Link to Medium article (Part 1 - Web Scraping and EDA): https://medium.com/swlh/web-scrapping-and-data-analysis-of-condominium-rental-market-in-singapore-da5265c71d19
Link to Medium article (Part 2 - Prediction with Ensemble Regressors and MLR): https://medium.com/datadriveninvestor/using-ensemble-regressors-to-predict-condo-rental-prices-47eb7c3d5cd9
- There are plenty of analytical write-ups on predicting prices of public housing sales (especially the Boston public housing dataset). However, I have not really come across any projects describing the private property market.
- In this project, I worked on exploring and predicting the rental prices in the private property market (specifically condominiums in Singapore)

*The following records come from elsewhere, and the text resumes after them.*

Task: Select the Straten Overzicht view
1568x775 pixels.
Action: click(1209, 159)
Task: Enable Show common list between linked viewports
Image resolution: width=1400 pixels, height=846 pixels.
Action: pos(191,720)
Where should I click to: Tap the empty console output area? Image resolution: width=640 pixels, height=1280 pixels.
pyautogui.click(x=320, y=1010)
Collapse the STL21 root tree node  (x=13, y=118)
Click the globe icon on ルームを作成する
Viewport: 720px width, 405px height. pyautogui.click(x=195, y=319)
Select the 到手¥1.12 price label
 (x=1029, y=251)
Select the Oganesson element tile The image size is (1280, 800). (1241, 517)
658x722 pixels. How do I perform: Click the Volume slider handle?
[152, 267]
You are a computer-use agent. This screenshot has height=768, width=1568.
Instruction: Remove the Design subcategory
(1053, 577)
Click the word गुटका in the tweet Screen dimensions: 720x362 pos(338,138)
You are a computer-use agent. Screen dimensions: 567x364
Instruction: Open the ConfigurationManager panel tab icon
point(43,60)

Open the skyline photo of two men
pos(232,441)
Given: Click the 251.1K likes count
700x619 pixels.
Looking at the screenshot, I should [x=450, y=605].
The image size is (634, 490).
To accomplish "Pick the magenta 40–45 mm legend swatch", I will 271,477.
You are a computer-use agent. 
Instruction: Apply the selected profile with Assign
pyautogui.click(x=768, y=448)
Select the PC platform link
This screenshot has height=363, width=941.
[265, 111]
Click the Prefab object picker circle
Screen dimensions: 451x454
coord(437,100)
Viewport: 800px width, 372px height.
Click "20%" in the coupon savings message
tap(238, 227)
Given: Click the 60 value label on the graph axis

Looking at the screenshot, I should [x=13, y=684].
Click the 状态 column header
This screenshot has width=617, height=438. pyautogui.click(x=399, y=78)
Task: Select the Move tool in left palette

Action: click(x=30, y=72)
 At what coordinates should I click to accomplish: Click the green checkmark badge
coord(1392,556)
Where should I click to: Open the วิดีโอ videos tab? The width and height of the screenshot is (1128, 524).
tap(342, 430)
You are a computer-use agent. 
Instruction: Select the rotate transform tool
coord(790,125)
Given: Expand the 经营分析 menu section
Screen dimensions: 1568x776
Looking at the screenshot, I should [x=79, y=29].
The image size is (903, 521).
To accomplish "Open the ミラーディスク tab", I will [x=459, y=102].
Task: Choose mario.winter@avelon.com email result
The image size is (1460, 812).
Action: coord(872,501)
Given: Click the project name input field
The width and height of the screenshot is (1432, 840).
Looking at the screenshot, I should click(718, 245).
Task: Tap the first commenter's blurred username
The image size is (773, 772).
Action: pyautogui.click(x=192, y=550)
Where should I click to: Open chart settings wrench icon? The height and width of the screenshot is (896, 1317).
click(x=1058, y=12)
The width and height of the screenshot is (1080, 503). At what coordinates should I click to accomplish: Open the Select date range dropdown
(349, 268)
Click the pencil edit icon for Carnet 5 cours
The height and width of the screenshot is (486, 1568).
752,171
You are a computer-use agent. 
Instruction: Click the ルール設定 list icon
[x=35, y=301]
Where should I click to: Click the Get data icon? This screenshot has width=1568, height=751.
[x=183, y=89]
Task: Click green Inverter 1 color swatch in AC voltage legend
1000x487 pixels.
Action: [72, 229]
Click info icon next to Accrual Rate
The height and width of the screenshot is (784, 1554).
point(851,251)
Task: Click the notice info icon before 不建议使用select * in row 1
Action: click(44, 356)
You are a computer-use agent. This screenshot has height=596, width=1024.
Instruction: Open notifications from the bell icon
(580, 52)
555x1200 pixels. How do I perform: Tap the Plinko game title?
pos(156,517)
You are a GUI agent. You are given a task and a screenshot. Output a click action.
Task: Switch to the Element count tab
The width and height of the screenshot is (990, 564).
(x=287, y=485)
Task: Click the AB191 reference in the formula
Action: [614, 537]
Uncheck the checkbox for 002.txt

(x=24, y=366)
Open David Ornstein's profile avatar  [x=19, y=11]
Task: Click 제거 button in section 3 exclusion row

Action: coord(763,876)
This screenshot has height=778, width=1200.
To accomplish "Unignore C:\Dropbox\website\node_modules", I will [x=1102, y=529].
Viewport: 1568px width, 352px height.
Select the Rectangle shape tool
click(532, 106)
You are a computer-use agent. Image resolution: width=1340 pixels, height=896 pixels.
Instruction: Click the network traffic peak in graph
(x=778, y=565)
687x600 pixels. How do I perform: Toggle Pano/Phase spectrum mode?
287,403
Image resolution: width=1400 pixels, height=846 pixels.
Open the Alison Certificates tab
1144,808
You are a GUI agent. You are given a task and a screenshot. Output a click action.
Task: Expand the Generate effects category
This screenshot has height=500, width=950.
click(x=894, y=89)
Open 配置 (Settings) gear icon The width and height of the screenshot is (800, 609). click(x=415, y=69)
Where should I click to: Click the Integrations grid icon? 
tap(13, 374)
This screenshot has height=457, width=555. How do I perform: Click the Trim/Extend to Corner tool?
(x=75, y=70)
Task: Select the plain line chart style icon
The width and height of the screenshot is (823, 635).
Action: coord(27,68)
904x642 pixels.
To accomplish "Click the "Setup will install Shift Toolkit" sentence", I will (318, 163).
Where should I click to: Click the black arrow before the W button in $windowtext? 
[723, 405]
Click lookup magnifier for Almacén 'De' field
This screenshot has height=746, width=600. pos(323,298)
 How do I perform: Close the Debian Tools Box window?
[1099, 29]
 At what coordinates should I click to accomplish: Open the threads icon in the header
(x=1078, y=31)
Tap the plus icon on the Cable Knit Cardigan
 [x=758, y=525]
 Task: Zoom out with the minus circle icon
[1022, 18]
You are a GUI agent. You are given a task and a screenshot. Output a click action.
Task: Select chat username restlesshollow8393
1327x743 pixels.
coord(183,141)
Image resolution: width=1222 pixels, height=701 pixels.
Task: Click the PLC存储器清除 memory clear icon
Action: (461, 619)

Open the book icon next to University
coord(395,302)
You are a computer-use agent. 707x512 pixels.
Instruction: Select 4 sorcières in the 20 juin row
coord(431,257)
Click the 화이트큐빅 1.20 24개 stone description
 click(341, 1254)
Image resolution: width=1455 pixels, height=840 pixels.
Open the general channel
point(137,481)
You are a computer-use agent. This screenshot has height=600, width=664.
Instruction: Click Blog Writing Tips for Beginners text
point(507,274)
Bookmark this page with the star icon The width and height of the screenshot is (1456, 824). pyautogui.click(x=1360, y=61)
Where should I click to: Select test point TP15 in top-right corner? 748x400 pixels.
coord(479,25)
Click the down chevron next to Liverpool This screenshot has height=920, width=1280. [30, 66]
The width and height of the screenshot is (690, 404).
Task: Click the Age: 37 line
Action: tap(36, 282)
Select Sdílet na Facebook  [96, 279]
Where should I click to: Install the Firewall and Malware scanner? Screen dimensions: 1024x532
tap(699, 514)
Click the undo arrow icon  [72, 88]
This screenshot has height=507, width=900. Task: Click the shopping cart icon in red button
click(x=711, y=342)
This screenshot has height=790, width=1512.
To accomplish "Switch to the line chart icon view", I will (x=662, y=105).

- There are 3 parts to this project, namely:
- Data acquisition (use of web scrapping) to curate data related to condominium rental
- Data pre-processing and exploratory data analysis (EDA) to analyze and identify trends in the condominium rental market
- Prediction of rental price with 5 different ML models i.e. Linear Regression, Random Forest Regressor, XGBoost Regressor, LightGBM Regressor, and CatBoost Regressor
- This project is an end-to-end endeavour, starting from the beginning where web scrapping was utilized to acquire data, all the way to running machine learning models to predict rental prices.
- There is a lack of projects analyzing the private property market, in particular the market of condominium rentals in Singapore. This project serves to address this gap.
- Insights of the condominium rental market are visualized and explained, and detailed codes of all the steps are included in the notebooks. In addition, I also demonstrated how to perform checks of the key assumptions of linear regression models, and described the general concepts of ensemble learning.